Given records Start Marker
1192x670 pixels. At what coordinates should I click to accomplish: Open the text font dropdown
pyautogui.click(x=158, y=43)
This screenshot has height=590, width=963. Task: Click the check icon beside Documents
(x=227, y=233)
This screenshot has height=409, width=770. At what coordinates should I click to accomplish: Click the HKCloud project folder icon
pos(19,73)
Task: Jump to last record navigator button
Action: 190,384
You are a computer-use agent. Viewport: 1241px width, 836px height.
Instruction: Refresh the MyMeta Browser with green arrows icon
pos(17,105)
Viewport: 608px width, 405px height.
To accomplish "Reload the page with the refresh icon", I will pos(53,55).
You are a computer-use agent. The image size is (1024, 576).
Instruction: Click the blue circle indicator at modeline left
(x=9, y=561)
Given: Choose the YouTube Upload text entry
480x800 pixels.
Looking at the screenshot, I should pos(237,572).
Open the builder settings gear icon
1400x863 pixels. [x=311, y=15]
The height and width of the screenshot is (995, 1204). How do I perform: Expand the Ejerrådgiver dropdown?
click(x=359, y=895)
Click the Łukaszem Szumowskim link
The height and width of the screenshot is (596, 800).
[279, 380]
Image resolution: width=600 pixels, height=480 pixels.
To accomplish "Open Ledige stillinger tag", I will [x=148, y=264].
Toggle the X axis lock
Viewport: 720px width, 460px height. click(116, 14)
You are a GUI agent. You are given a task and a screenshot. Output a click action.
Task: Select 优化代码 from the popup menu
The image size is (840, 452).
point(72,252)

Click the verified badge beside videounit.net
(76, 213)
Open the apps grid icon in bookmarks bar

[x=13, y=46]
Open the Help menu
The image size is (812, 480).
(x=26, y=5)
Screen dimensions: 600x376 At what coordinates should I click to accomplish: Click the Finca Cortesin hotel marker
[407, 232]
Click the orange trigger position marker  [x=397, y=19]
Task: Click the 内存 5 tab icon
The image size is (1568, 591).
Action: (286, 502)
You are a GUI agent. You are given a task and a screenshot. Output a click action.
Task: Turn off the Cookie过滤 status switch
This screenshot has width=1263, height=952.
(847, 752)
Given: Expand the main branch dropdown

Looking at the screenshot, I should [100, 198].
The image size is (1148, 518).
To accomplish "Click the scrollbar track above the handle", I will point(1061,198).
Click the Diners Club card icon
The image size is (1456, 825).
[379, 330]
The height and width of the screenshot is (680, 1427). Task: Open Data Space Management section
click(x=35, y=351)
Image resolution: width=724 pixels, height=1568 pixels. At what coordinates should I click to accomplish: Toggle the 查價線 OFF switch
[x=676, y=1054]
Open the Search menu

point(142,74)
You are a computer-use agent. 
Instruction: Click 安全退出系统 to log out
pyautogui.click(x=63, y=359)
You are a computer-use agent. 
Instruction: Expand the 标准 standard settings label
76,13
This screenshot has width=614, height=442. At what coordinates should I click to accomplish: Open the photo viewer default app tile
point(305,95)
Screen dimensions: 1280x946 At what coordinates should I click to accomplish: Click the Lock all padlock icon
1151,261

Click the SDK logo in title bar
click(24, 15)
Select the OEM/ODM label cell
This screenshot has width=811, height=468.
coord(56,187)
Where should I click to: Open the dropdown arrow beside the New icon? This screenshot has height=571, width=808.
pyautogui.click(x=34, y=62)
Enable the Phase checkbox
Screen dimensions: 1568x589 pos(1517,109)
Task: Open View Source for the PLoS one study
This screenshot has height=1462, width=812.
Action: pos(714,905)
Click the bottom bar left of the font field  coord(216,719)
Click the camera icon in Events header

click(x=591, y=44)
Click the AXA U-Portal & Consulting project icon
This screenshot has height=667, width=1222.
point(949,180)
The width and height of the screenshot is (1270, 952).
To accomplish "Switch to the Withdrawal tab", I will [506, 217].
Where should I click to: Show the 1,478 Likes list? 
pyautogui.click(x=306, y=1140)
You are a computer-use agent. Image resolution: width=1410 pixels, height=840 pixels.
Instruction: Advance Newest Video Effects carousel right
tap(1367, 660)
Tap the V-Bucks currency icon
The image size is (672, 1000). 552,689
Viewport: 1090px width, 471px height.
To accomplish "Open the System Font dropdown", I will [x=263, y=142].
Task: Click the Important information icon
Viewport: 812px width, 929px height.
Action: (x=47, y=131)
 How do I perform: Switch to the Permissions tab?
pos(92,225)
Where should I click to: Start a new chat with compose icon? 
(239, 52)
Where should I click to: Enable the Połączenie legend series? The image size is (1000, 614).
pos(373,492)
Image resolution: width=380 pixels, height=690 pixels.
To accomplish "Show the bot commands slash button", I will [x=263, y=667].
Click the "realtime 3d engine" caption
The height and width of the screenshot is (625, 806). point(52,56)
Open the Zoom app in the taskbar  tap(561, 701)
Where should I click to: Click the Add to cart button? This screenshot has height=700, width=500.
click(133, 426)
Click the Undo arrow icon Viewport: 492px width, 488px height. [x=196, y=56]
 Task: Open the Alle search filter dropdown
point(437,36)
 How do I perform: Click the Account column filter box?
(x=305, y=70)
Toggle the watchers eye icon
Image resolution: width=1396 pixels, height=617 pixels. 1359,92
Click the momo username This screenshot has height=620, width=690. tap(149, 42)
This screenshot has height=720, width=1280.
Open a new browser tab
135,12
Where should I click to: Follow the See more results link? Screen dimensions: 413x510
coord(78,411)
Given records End Marker
» **Assignment**
Go through the listing above and copy each line that contains "computer".

» **Task solution**
You are a computer-use agent. Viewport: 1241px width, 836px height.
You are a computer-use agent. The image size is (1024, 576).
You are a computer-use agent. 
You are a computer-use agent. 
You are a computer-use agent. Image resolution: width=1410 pixels, height=840 pixels.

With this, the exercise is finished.